International career
- 1990–1997: Georgia / 9 / (2)

Managerial career
- 2007: FC Zhemchuzhina-A Sochi (assistant)
- 2008–2009: FC Zhemchuzhina-Sochi (technical director)

= Gocha Gogrichiani (footballer, born 1964) =

Georgian footballer (born 1964)

Gocha Gogrichiani (born 12 August 1964) is a Georgian football coach and former player.

He won nine international caps and scored two goals for the Georgia national team, including the fourth goal in a 5–0 rout of Wales in Tbilisi in November 1994, during the qualifiers for Euro 96.

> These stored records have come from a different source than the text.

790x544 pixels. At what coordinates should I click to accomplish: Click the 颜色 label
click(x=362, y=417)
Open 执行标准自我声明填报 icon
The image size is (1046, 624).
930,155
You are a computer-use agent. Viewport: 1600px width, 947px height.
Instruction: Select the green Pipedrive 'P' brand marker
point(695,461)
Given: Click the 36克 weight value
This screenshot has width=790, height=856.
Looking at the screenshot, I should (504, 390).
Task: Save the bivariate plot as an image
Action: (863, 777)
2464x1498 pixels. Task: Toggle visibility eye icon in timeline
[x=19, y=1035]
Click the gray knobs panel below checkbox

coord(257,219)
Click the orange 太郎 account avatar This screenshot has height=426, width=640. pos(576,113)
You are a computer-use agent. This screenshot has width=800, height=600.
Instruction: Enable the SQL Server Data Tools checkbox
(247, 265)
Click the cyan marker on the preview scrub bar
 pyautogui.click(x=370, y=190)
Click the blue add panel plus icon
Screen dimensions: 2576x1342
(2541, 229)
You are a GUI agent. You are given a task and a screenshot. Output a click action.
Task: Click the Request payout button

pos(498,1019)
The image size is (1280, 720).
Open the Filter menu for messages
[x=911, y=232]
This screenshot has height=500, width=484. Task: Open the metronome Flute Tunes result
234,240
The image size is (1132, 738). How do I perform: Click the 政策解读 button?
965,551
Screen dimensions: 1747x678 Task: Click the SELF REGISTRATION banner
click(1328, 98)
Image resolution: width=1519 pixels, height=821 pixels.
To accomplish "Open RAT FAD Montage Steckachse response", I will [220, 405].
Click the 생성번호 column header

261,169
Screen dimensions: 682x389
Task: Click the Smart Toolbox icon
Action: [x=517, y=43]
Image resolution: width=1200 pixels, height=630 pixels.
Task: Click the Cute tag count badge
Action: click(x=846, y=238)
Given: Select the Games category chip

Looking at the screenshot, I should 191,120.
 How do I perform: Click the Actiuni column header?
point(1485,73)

At club level, he spent his peak years with Tskhumi Sokhumi, Zhemchuzhina Sochi, and Omonia Nicosia.

==Personal life==
His son, also called Gocha Gogrichiani, is a professional footballer as well.

==Career statistics==
===International===

Appearances and goals by national team and year
| National team | Year | Apps | Goals |
| Georgia | 1990 | 1 | 0 |
| 1991 | – |  |
| 1992 | – |  |
| 1993 | – |  |
| 1994 | 2 | 1 |
| 1995 | 1 | 0 |
| 1996 | 4 | 1 |
| 1997 | 1 | 0 |
| Total |  | 9 | 2 |

Scores and results list Georgia's goal tally first, score column indicates score after each Gogrichiani goal.

List of international goals scored by Gocha Gogrichiani
| No. | Date | Venue | Opponent | Score | Result | Competition |
|---|---|---|---|---|---|---|
| 1 | 16 November 1994 | Boris Paichadze National Stadium, Tbilisi, Georgia | Wales | 4–0 | 5–0 | UEFA Euro 1996 qualification |
| 2 | 8 May 1996 | Zosimades Stadium, Ioannina, Greece | Greece | 1–0 | 1–2 | Friendly |

==Honours==
- Russian First Division Zone West top scorer: 1992 (26 goals).